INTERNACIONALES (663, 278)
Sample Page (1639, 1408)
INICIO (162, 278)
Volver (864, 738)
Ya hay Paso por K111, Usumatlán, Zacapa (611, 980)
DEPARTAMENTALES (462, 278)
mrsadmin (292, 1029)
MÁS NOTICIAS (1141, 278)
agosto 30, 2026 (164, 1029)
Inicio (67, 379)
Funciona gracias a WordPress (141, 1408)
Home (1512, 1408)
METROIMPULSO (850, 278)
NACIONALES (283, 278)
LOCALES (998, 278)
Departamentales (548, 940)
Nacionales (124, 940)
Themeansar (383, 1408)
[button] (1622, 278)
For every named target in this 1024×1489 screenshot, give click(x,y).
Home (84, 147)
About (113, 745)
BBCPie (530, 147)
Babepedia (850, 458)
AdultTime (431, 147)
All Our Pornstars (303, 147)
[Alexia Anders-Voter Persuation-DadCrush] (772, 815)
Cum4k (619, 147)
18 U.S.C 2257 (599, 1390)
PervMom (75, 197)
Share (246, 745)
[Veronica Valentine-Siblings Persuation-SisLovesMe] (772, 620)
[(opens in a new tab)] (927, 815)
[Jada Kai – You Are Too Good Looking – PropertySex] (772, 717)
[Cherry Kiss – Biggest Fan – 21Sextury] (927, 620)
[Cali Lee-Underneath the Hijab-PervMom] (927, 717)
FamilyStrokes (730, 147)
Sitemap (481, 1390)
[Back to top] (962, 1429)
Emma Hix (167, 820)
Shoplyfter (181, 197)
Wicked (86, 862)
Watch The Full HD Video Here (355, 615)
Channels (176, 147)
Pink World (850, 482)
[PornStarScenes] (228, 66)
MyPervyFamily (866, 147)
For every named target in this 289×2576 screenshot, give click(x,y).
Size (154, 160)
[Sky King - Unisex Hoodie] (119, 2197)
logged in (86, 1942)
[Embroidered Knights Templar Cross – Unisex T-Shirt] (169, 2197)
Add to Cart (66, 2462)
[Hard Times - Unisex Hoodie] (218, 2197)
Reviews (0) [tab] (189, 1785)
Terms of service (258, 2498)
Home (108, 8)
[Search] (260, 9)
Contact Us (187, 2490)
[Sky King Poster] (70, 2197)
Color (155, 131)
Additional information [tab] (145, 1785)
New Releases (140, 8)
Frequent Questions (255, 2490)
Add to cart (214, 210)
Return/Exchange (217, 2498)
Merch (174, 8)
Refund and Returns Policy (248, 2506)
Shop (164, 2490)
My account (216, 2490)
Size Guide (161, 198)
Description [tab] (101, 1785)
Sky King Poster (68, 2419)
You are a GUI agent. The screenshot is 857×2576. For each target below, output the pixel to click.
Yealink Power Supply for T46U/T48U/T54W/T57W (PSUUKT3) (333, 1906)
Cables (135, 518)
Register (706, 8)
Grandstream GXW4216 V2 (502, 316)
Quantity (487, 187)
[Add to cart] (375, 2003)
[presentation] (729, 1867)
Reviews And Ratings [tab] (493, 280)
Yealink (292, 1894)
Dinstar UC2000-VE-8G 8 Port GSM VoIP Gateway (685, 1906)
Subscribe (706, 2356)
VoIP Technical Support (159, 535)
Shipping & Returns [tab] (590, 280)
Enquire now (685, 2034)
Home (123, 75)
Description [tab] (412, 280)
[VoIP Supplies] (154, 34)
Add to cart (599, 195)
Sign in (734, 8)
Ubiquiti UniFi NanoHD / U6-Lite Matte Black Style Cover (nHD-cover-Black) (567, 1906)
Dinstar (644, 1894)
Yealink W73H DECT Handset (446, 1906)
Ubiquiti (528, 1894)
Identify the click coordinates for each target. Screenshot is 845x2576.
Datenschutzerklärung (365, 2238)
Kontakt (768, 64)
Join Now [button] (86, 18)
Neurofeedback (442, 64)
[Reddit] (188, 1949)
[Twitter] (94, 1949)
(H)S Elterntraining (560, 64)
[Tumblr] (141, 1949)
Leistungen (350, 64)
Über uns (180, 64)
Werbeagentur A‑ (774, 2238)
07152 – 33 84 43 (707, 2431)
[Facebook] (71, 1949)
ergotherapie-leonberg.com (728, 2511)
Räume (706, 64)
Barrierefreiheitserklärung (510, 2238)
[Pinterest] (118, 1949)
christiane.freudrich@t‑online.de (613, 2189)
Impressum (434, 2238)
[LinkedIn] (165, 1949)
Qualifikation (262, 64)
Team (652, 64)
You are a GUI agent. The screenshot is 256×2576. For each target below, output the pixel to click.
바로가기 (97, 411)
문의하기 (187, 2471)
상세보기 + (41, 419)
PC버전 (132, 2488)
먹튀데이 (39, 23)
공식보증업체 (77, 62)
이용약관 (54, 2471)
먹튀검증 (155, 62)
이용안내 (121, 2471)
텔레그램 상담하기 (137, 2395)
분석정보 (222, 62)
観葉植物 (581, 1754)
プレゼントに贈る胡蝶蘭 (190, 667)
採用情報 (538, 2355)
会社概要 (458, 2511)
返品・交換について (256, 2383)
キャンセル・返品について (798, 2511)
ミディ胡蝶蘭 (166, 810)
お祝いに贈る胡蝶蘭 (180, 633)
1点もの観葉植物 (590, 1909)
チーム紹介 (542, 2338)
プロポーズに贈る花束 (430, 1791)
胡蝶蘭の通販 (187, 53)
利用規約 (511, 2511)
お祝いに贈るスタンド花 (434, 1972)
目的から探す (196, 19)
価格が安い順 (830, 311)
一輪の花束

********

• Work task
Line by line, reproduce the material exactly.

• Result for this task
INTERNACIONALES (663, 278)
Sample Page (1639, 1408)
INICIO (162, 278)
Volver (864, 738)
Ya hay Paso por K111, Usumatlán, Zacapa (611, 980)
DEPARTAMENTALES (462, 278)
mrsadmin (292, 1029)
MÁS NOTICIAS (1141, 278)
agosto 30, 2026 (164, 1029)
Inicio (67, 379)
Funciona gracias a WordPress (141, 1408)
Home (1512, 1408)
METROIMPULSO (850, 278)
NACIONALES (283, 278)
LOCALES (998, 278)
Departamentales (548, 940)
Nacionales (124, 940)
Themeansar (383, 1408)
[button] (1622, 278)
For every named target in this 1024×1489 screenshot, give click(x,y).
Home (84, 147)
About (113, 745)
BBCPie (530, 147)
Babepedia (850, 458)
AdultTime (431, 147)
All Our Pornstars (303, 147)
[Alexia Anders-Voter Persuation-DadCrush] (772, 815)
Cum4k (619, 147)
18 U.S.C 2257 (599, 1390)
PervMom (75, 197)
Share (246, 745)
[Veronica Valentine-Siblings Persuation-SisLovesMe] (772, 620)
[(opens in a new tab)] (927, 815)
[Jada Kai – You Are Too Good Looking – PropertySex] (772, 717)
[Cherry Kiss – Biggest Fan – 21Sextury] (927, 620)
[Cali Lee-Underneath the Hijab-PervMom] (927, 717)
FamilyStrokes (730, 147)
Sitemap (481, 1390)
[Back to top] (962, 1429)
Emma Hix (167, 820)
Shoplyfter (181, 197)
Wicked (86, 862)
Watch The Full HD Video Here (355, 615)
Channels (176, 147)
Pink World (850, 482)
[PornStarScenes] (228, 66)
MyPervyFamily (866, 147)
For every named target in this 289×2576 screenshot, give click(x,y).
Size (154, 160)
[Sky King - Unisex Hoodie] (119, 2197)
logged in (86, 1942)
[Embroidered Knights Templar Cross – Unisex T-Shirt] (169, 2197)
Add to Cart (66, 2462)
[Hard Times - Unisex Hoodie] (218, 2197)
Reviews (0) [tab] (189, 1785)
Terms of service (258, 2498)
Home (108, 8)
[Search] (260, 9)
Contact Us (187, 2490)
[Sky King Poster] (70, 2197)
Color (155, 131)
Additional information [tab] (145, 1785)
New Releases (140, 8)
Frequent Questions (255, 2490)
Add to cart (214, 210)
Return/Exchange (217, 2498)
Merch (174, 8)
Refund and Returns Policy (248, 2506)
Shop (164, 2490)
My account (216, 2490)
Size Guide (161, 198)
Description [tab] (101, 1785)
Sky King Poster (68, 2419)
You are a GUI agent. The screenshot is 857×2576. For each target below, output the pixel to click.
Yealink Power Supply for T46U/T48U/T54W/T57W (PSUUKT3) (333, 1906)
Cables (135, 518)
Register (706, 8)
Grandstream GXW4216 V2 (502, 316)
Quantity (487, 187)
[Add to cart] (375, 2003)
[presentation] (729, 1867)
Reviews And Ratings [tab] (493, 280)
Yealink (292, 1894)
Dinstar UC2000-VE-8G 8 Port GSM VoIP Gateway (685, 1906)
Subscribe (706, 2356)
VoIP Technical Support (159, 535)
Shipping & Returns [tab] (590, 280)
Enquire now (685, 2034)
Home (123, 75)
Description [tab] (412, 280)
[VoIP Supplies] (154, 34)
Add to cart (599, 195)
Sign in (734, 8)
Ubiquiti UniFi NanoHD / U6-Lite Matte Black Style Cover (nHD-cover-Black) (567, 1906)
Dinstar (644, 1894)
Yealink W73H DECT Handset (446, 1906)
Ubiquiti (528, 1894)
Identify the click coordinates for each target. Screenshot is 845x2576.
Datenschutzerklärung (365, 2238)
Kontakt (768, 64)
Join Now [button] (86, 18)
Neurofeedback (442, 64)
[Reddit] (188, 1949)
[Twitter] (94, 1949)
(H)S Elterntraining (560, 64)
[Tumblr] (141, 1949)
Leistungen (350, 64)
Über uns (180, 64)
Werbeagentur A‑ (774, 2238)
07152 – 33 84 43 (707, 2431)
[Facebook] (71, 1949)
ergotherapie-leonberg.com (728, 2511)
Räume (706, 64)
Barrierefreiheitserklärung (510, 2238)
[Pinterest] (118, 1949)
christiane.freudrich@t‑online.de (613, 2189)
Impressum (434, 2238)
[LinkedIn] (165, 1949)
Qualifikation (262, 64)
Team (652, 64)
You are a GUI agent. The screenshot is 256×2576. For each target below, output the pixel to click.
바로가기 (97, 411)
문의하기 (187, 2471)
상세보기 + (41, 419)
PC버전 (132, 2488)
먹튀데이 (39, 23)
공식보증업체 (77, 62)
이용약관 (54, 2471)
먹튀검증 (155, 62)
이용안내 (121, 2471)
텔레그램 상담하기 (137, 2395)
분석정보 (222, 62)
観葉植物 (581, 1754)
プレゼントに贈る胡蝶蘭 (190, 667)
採用情報 (538, 2355)
会社概要 (458, 2511)
返品・交換について (256, 2383)
キャンセル・返品について (798, 2511)
ミディ胡蝶蘭 (166, 810)
お祝いに贈る胡蝶蘭 (180, 633)
1点もの観葉植物 (590, 1909)
チーム紹介 (542, 2338)
プロポーズに贈る花束 (430, 1791)
胡蝶蘭の通販 (187, 53)
利用規約 (511, 2511)
お祝いに贈るスタンド花 (434, 1972)
目的から探す (196, 19)
価格が安い順 (830, 311)
一輪の花束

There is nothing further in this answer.